Exercise description:
Pictures in the records below must be left out. Return exactly the lines from the line with "You are a GUI" to the line with "Given: Click the", both included.

Materials provided:

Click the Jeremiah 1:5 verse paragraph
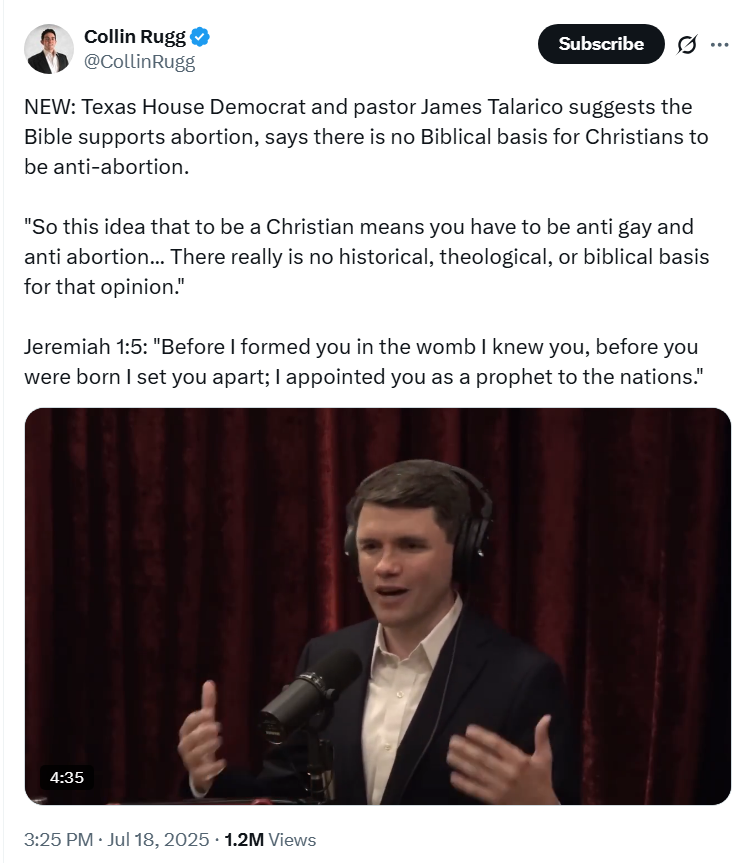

--

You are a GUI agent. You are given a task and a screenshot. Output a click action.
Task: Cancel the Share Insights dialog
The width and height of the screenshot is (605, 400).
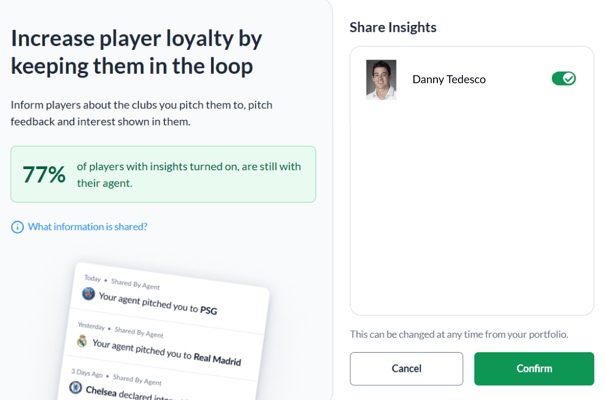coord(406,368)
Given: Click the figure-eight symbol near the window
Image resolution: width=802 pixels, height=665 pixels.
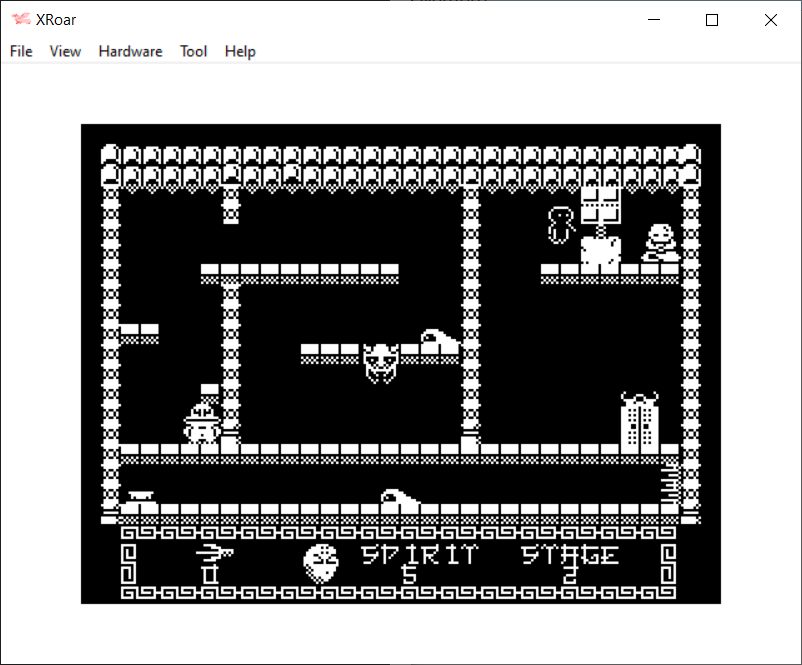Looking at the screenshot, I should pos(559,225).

Answer section:
You are a GUI agent. You are given a task and a screenshot. Output a click action.
Task: Cancel the Share Insights dialog
The width and height of the screenshot is (605, 400).
coord(406,368)
Given: Click the figure-eight symbol near the window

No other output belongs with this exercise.